[Entries from a data source]
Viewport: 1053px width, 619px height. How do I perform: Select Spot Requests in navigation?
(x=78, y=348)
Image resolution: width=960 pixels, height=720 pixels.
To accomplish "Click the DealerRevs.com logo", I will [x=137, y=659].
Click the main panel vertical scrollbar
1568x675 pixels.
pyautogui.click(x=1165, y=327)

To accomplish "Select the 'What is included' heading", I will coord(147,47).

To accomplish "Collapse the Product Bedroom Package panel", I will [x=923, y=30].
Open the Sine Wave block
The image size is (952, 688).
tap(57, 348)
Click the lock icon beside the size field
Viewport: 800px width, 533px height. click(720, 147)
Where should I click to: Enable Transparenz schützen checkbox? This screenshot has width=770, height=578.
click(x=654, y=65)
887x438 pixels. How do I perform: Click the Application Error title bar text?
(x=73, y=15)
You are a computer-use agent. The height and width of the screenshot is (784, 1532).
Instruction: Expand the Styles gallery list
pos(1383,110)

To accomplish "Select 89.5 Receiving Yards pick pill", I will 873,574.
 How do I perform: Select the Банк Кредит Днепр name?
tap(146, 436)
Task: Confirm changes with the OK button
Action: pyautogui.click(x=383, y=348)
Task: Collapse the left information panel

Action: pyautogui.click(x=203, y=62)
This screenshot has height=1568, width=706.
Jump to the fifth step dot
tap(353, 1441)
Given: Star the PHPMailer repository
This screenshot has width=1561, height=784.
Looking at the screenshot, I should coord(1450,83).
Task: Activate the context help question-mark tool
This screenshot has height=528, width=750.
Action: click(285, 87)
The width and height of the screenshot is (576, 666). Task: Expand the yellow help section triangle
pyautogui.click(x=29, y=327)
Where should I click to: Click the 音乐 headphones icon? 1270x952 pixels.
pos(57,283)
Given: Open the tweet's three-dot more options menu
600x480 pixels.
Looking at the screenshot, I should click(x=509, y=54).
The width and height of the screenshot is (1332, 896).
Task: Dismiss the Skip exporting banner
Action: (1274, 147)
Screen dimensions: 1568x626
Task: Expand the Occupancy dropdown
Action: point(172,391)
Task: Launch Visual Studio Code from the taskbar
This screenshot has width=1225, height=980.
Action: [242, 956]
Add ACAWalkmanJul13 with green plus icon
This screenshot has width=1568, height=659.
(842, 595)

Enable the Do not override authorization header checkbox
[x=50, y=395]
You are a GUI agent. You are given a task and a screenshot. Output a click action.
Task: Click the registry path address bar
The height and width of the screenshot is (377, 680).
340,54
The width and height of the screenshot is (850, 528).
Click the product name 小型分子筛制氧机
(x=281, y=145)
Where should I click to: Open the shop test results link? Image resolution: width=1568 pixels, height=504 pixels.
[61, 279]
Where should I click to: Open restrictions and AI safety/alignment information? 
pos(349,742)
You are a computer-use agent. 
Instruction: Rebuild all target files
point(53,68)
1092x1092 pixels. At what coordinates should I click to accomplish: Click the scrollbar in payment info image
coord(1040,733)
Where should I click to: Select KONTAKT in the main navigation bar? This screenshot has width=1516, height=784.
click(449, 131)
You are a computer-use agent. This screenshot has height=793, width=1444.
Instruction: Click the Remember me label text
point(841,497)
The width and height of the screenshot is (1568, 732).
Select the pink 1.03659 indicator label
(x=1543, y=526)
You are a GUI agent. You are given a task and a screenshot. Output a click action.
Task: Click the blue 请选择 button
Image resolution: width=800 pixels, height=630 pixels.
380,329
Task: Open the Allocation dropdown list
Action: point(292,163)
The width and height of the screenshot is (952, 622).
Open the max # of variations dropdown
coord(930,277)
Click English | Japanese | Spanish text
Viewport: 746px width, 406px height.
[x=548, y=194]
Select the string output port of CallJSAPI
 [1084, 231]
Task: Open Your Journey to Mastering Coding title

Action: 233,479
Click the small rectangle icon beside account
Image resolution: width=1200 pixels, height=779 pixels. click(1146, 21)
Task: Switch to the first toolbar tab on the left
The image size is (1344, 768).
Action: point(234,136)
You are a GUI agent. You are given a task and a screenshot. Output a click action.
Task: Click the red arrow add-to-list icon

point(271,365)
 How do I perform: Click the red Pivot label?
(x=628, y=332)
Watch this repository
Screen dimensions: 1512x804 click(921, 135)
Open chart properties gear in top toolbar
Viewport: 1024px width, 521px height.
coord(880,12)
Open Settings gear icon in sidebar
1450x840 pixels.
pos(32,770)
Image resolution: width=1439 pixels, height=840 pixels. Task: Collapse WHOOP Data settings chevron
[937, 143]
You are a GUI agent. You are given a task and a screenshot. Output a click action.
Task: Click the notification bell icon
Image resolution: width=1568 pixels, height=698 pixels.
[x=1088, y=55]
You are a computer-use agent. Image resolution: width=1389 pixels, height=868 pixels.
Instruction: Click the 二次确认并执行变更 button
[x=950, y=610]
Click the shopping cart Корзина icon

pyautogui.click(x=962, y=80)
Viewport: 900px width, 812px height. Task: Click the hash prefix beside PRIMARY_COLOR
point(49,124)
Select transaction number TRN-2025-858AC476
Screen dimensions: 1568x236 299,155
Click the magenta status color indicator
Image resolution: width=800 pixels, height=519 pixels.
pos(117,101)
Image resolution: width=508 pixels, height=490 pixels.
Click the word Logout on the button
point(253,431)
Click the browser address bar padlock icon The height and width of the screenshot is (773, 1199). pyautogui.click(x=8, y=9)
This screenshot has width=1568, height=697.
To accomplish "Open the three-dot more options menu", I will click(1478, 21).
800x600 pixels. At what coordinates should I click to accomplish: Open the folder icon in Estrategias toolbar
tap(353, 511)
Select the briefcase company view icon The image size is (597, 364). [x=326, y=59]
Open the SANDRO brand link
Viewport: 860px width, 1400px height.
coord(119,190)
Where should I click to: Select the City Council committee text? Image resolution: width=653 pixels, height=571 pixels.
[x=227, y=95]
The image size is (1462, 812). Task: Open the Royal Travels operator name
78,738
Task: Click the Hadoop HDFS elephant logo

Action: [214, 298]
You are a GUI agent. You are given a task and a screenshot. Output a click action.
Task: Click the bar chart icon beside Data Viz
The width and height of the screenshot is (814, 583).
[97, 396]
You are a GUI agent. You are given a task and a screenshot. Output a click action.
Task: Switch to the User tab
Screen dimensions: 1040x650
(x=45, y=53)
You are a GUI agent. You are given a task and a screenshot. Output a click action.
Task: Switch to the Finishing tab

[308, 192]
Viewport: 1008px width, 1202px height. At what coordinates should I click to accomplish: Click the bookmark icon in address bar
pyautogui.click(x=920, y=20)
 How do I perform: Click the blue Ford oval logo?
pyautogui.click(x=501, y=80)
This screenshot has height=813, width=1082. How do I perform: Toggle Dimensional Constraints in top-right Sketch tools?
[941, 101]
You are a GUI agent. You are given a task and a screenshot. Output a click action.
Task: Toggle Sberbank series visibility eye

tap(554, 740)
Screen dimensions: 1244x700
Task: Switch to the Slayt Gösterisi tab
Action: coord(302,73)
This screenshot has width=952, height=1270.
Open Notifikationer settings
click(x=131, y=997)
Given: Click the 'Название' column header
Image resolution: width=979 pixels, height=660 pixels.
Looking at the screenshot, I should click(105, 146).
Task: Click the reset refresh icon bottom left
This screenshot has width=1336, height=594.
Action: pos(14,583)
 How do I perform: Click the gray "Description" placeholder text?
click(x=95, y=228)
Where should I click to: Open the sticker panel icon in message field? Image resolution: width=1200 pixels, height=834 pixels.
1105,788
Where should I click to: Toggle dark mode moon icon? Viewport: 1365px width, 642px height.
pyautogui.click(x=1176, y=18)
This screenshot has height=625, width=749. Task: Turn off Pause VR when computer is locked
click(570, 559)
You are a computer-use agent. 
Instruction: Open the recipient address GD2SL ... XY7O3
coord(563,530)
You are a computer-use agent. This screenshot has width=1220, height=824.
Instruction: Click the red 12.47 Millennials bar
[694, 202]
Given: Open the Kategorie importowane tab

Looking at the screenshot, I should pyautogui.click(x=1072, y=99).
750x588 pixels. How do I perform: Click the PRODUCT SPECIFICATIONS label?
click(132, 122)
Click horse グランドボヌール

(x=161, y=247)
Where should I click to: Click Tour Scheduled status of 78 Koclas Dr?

**The problem**
Return the lines word for word, starting at the beginning of the entries and stopping after the line that contains "Action: pyautogui.click(x=383, y=348)", including that line.

**Answer to the exercise**
Viewport: 1053px width, 619px height. How do I perform: Select Spot Requests in navigation?
(x=78, y=348)
Image resolution: width=960 pixels, height=720 pixels.
To accomplish "Click the DealerRevs.com logo", I will [x=137, y=659].
Click the main panel vertical scrollbar
1568x675 pixels.
pyautogui.click(x=1165, y=327)

To accomplish "Select the 'What is included' heading", I will coord(147,47).

To accomplish "Collapse the Product Bedroom Package panel", I will [x=923, y=30].
Open the Sine Wave block
The image size is (952, 688).
tap(57, 348)
Click the lock icon beside the size field
Viewport: 800px width, 533px height. click(720, 147)
Where should I click to: Enable Transparenz schützen checkbox? This screenshot has width=770, height=578.
click(x=654, y=65)
887x438 pixels. How do I perform: Click the Application Error title bar text?
(x=73, y=15)
You are a computer-use agent. The height and width of the screenshot is (784, 1532).
Instruction: Expand the Styles gallery list
pos(1383,110)

To accomplish "Select 89.5 Receiving Yards pick pill", I will 873,574.
 How do I perform: Select the Банк Кредит Днепр name?
tap(146, 436)
Task: Confirm changes with the OK button
Action: pyautogui.click(x=383, y=348)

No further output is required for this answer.